When configured at the Agent level, this value overrides the Global Agent Health Configuration.


Performance Thresholds

The Performance Thresholds section defines the expected runtime and reliability characteristics for the selected Agent.


Expected Success Rate

Specify the minimum expected success percentage for the Agent.

This value is used during Reliability Score calculations.

Recommended value:

  • >= 95

Example:

  • 98

Higher values enforce stricter reliability expectations.


Expected Average Runtime (seconds)

Specify the expected average execution duration for the Agent.

This value is used during Performance Score calculations.

Example:

  • 45 seconds

Agents consistently exceeding the expected runtime may receive lower performance scores.


Max Runtime Deviation Percent

Specify the maximum allowed runtime deviation percentage before runtime penalties are applied.
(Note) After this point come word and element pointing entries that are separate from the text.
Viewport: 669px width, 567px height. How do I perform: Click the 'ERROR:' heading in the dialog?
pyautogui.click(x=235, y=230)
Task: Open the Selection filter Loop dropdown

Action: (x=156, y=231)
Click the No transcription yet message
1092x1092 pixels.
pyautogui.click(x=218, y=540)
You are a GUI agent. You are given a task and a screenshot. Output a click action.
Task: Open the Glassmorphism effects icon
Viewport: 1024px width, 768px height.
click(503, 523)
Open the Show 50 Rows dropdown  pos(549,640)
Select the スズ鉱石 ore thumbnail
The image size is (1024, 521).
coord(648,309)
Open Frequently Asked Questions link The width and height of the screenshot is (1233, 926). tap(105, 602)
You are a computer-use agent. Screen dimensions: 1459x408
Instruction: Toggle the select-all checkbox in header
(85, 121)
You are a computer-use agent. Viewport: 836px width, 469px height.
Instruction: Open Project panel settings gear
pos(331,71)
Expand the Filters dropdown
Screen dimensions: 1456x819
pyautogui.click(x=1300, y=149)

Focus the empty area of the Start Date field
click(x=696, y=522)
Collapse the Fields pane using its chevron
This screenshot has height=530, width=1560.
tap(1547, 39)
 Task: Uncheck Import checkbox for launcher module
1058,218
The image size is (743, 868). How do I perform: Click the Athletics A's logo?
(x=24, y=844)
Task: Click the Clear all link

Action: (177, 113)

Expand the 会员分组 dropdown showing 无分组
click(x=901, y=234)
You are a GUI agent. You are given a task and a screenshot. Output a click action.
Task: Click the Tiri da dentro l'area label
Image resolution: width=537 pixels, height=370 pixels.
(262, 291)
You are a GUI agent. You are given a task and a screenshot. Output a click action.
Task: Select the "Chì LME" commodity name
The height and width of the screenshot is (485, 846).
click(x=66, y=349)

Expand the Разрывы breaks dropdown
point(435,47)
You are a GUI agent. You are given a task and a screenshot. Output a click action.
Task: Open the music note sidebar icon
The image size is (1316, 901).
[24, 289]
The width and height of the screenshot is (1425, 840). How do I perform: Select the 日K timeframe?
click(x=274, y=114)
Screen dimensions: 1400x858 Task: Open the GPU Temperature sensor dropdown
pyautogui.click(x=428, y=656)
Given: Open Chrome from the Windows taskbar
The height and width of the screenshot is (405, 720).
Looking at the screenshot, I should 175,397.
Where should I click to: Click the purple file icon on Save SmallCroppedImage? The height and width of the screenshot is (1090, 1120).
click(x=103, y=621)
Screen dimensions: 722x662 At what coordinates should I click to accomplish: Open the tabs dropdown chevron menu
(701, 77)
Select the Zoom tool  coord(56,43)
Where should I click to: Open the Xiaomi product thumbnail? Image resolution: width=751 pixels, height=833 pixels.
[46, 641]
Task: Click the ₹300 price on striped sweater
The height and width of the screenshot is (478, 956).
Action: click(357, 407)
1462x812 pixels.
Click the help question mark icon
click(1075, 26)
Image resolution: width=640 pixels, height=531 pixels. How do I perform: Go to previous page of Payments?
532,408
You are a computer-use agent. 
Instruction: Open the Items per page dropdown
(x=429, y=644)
This setting controls acceptable runtime variance tolerance.

Example:

  • 30

Lower values enforce stricter runtime consistency expectations.


Fault Tolerance Settings

The Fault Tolerance Settings section defines the operational tolerances for failures, SLA breaches, and runtime instability.


Max Stuck Instances

Specify the maximum number of long-running or stuck instances tolerated for the selected Agent.

This contributes to:

  • Stability Score calculations
  • Runtime stability analysis
  • Unhealthy override evaluation

Example:

  • 1

SLA Breach Tolerance

Specify the maximum number of SLA breaches tolerated during the evaluation period.

This contributes to the Operational Score calculation.

Recommended value:

  • <= 3

Example:

  • 0

Higher breach counts negatively impact the Agent Health Score.


Max Failures per Hour

Specify the maximum number of execution failures tolerated per hour.

This contributes to the Reliability Score calculation.

Example:

  • 2

Agents exceeding the configured tolerance may be classified as degraded or unhealthy.


Health Score Summary

The bottom section of the dialog displays the current health evaluation summary for the selected Agent.

The displayed information includes:

  • Current Agent Health Score
  • Current Health State
  • Health classification indicator

Possible health states include:

  • Healthy
  • Degraded
  • Unhealthy
  • Inactive

Calculate Score

Click Calculate Score to recompute the current Agent Health Score using the latest execution and operational metrics.

This operation allows administrators to immediately validate the effect of configuration changes before saving them.


Reset to System Default

Click Reset to System Default to remove the Agent-specific Health Configuration and revert back to the Global Agent Health Configuration.

After reset, the Agent will inherit all threshold and tolerance settings from the system-wide configuration.


Save Configuration

Click Save Configuration to persist the Agent-specific Health Configuration.

Once saved, the selected Agent will use these custom settings during subsequent health evaluation cycles.


Cancel

Click Cancel to close the dialog without saving changes.


Notes

  • Agent-level Health Configuration overrides the Global Agent Health Configuration.
  • Different Agents may require different operational tolerances depending on workload characteristics and business criticality.
  • Excessively strict thresholds may result in more frequent degraded or unhealthy classifications.
  • Health scores are recalculated periodically by the AI Command Center health evaluation engine.